The Stone City (石头城) is the site of an ancient fortified city within Nanjing, Jiangsu province, China. Almost all of the original city is gone; all that remains are portions of the massive city wall.

==History==
The original town was built during the Warring States period (475-221 BC) by people from the Chu kingdom. The city was expanded during the Later Han Dynasty and a wall, about 9000 m in circumference, was built around the Chu-era city.

Sun Quan (182–252), ruler of the Wu Kingdom, had what is now called Stone City built on a hill overlooking the Yangtze. It was used for naval training by General Zhou Yu (175–210). On a political visit to the area, the prime minister of the Shu Kingdom, Zhuge Liang (181–234) described the Qingliangshan Hill and Stone City area as "Zhongshan curling like a dragon and the Stone City crouching like a tiger".

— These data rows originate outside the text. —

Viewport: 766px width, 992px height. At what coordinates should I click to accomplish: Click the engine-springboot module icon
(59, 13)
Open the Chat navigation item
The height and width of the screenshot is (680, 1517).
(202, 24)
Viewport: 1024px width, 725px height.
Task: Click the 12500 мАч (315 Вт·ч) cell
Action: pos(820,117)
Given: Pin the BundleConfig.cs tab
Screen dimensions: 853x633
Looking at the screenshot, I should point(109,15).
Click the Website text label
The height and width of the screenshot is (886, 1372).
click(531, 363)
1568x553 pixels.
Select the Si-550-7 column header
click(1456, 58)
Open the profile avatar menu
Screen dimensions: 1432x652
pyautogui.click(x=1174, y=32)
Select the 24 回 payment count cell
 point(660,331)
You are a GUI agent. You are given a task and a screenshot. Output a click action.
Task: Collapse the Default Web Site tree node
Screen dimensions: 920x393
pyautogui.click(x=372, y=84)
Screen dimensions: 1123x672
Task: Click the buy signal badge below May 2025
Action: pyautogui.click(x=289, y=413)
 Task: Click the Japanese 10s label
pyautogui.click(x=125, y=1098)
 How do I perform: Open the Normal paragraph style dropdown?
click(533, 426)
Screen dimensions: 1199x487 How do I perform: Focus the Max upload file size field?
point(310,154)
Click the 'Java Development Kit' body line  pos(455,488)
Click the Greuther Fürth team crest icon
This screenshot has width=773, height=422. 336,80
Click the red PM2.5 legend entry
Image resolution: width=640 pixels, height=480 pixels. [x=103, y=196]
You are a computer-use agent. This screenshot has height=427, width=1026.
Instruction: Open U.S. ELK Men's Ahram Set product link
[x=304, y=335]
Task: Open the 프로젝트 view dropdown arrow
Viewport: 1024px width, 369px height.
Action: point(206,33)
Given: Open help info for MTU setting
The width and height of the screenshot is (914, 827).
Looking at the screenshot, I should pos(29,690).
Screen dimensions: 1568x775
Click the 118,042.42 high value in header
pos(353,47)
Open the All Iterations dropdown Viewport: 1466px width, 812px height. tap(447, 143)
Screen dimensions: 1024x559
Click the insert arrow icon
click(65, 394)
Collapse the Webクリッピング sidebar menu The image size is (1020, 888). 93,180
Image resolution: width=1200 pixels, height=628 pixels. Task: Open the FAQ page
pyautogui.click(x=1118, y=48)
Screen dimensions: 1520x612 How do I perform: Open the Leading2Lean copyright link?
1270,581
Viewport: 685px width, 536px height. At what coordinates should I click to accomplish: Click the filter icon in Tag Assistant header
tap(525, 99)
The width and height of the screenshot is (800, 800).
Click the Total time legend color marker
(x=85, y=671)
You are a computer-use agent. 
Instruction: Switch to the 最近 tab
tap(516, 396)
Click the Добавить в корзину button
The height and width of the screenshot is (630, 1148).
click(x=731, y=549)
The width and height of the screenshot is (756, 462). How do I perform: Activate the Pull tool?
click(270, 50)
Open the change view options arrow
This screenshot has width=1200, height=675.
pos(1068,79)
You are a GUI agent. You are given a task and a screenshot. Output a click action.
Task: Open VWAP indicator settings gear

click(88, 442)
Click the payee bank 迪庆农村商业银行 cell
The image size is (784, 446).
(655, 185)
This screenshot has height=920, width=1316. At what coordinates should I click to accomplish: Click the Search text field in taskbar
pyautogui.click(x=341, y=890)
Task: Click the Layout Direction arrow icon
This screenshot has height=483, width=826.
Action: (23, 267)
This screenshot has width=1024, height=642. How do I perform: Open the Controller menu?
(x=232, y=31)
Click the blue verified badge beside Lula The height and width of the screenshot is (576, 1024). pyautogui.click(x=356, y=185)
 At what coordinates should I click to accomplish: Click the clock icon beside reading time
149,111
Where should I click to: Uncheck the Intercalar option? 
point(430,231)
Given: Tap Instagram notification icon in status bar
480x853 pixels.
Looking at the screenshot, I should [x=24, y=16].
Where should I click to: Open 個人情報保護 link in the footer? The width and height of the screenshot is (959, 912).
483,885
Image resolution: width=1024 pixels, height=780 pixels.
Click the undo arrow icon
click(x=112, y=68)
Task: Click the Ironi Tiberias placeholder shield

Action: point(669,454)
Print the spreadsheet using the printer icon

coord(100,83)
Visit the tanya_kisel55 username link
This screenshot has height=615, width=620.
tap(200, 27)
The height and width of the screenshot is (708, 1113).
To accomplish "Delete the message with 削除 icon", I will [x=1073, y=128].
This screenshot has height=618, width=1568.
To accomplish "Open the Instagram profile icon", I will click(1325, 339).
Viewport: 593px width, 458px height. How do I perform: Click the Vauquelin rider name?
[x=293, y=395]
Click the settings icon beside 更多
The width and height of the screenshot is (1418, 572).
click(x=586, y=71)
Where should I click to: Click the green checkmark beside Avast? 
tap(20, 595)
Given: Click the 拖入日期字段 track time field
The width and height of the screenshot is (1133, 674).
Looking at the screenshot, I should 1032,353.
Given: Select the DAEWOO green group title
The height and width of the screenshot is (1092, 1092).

The stone wall is all the remains from the ancient city. The ancient city is strongly enough associated with Nanjing that Nanjing itself is sometimes referred to as "Stone City".

==Park==

One of the most famous of its landmarks is the "Ghost-Faced Wall". The ancient city wall from Caochang Gate (草场门) to Qingliang Gate (清凉门) has been strengthened to prevent it from collapsing.

==Transportation==
The area is accessible within walking distance north west of Hanzhongmen Station of Nanjing Metro.